For the time being, a number of points regarding employment of MSUS in rheumatological daily practice demand elucidation. Validity and reproducibility of MSUS scores have still to be improved (interobserver concordance is yet variable – just like clinical assessment). Choice of equipment and selection of parameters to be utilized (pD alone, pD plus GS, bone erosions, cartilage changes, synovial effusion, tenosynovitis, spectral Doppler) are also pending issues.

Since a pD signal can be also seen in healthy joints [104], the adding of spectral Doppler and estimate of RI might provide useful information regarding the flow in synovial membrane (low RI are seen in inflammed joints) [105]. New data on reliability of RI as a measure of synovial flow and microvessel inflammation should be available shortly.

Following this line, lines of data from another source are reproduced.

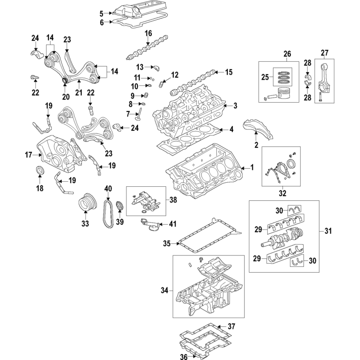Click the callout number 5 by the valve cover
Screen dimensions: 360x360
(x=102, y=14)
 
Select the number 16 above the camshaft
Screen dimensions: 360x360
(x=148, y=33)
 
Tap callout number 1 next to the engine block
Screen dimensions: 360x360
(x=252, y=168)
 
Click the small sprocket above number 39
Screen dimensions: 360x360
(x=119, y=207)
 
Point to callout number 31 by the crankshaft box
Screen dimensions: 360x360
(x=328, y=231)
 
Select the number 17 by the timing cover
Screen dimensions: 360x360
(x=28, y=155)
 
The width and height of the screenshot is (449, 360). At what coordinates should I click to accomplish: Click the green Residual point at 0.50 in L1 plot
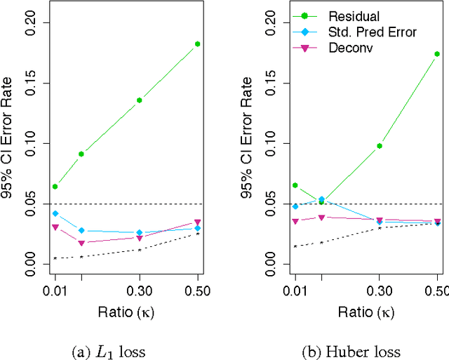click(198, 44)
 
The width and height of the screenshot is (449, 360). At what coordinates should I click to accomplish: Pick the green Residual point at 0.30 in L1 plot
click(139, 100)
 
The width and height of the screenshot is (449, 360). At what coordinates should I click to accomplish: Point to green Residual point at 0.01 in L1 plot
click(55, 187)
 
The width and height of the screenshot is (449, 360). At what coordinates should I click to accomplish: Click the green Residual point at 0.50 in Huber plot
click(437, 53)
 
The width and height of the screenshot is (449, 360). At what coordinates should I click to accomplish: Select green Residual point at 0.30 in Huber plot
click(380, 146)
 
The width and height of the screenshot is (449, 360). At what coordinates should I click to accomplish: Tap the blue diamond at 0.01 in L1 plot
click(55, 213)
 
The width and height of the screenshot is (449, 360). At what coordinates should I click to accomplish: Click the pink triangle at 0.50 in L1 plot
click(198, 222)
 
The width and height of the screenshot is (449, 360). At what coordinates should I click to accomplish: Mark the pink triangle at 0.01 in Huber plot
click(295, 222)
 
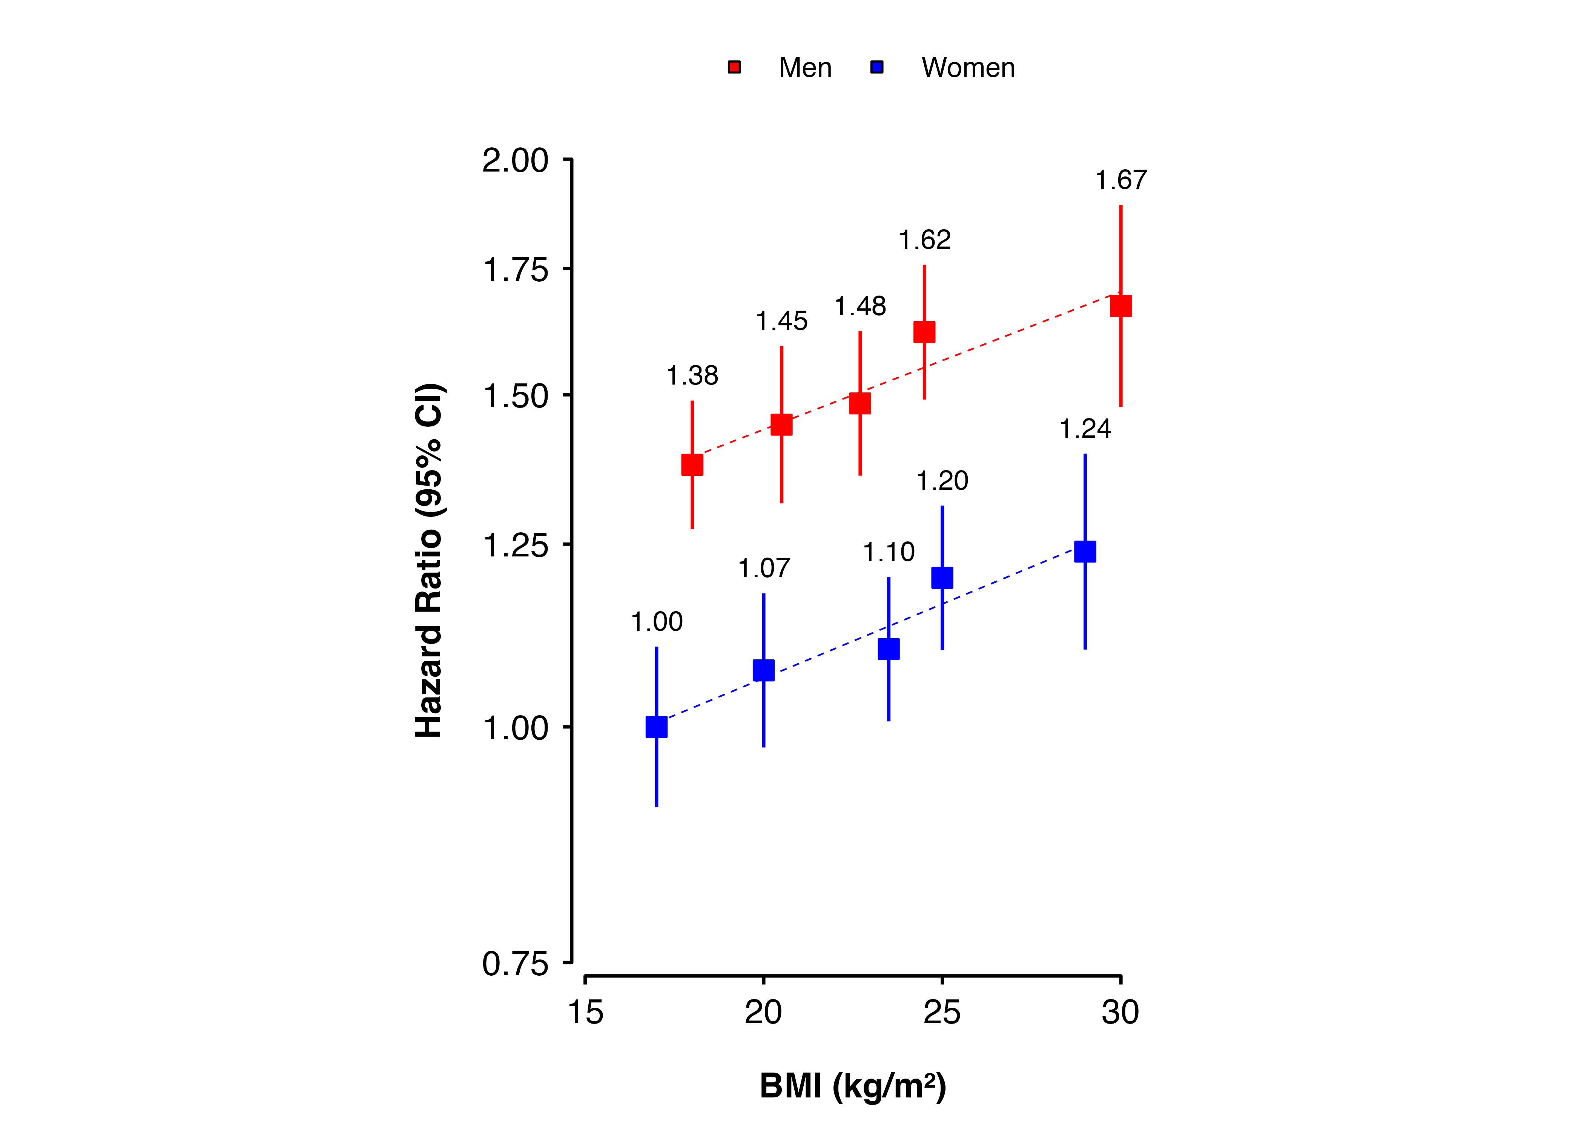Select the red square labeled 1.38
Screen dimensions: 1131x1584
(692, 464)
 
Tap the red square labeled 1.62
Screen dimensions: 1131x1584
(924, 332)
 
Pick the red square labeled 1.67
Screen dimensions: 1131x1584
(1121, 306)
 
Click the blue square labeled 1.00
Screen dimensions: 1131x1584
(656, 726)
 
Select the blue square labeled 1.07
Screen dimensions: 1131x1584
(763, 670)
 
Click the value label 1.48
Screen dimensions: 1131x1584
(860, 307)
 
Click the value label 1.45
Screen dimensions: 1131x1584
(781, 321)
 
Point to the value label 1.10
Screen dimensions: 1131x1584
(889, 552)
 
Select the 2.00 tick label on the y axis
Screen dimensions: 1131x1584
(516, 161)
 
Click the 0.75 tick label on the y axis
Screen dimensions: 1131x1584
(516, 964)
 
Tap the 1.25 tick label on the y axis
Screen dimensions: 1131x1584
(516, 545)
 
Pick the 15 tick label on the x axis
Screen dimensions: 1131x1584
(585, 1012)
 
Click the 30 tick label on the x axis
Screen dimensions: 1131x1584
(1120, 1012)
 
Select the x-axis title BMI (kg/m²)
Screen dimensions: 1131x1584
(853, 1086)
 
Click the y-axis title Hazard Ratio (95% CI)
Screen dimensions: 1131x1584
(428, 561)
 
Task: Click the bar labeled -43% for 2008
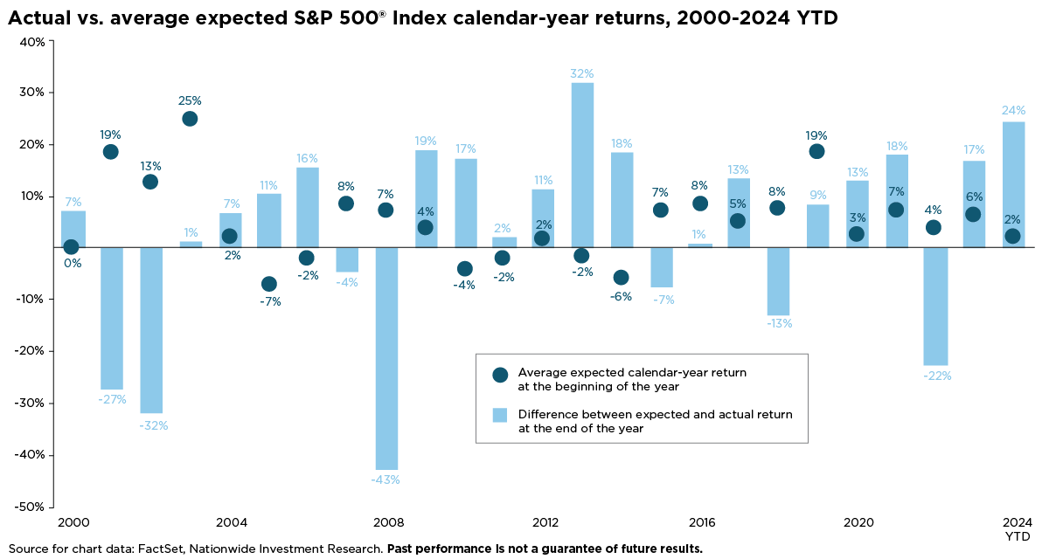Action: pyautogui.click(x=386, y=358)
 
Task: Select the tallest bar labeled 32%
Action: pyautogui.click(x=582, y=165)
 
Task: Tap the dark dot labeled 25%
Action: pyautogui.click(x=190, y=119)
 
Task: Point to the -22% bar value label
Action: pyautogui.click(x=937, y=376)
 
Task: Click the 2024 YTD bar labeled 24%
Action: pyautogui.click(x=1012, y=184)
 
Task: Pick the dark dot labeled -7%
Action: pyautogui.click(x=268, y=284)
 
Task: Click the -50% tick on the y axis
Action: pyautogui.click(x=31, y=507)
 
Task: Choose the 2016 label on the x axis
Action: pyautogui.click(x=702, y=522)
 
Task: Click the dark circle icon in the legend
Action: pyautogui.click(x=500, y=375)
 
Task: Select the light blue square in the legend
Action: pyautogui.click(x=500, y=415)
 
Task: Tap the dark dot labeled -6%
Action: pyautogui.click(x=621, y=277)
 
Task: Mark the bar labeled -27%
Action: pyautogui.click(x=112, y=318)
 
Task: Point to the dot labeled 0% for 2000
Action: pyautogui.click(x=71, y=247)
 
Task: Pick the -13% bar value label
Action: pyautogui.click(x=780, y=323)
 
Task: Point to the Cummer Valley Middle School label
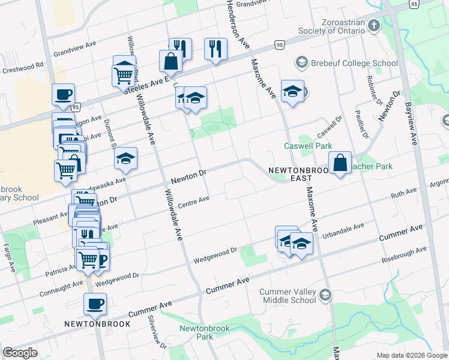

Above all, MSUS score standardization, considering the particularities of each affected joint or tendon, is surely a requirement. Solved these questions, MSUS will consolidate its role as a reliable instrument to complement physical examination, appraise disease activity and monitor response to therapy in RA management.

Key messages

  1. 1)

    MSUS can be nowadays considered a complement to physical exam in patients with rheumatoid arthritis (RA).

  2. 2)

    MSUS seems to correlate well with indexes of disease activity in RA patients. Subclinical synovitis seen on MSUS could help the physician in clinical decisions.

  3. 3)

    Standardization of MSUS techniques is necessary to consolidate the method in clinical practice.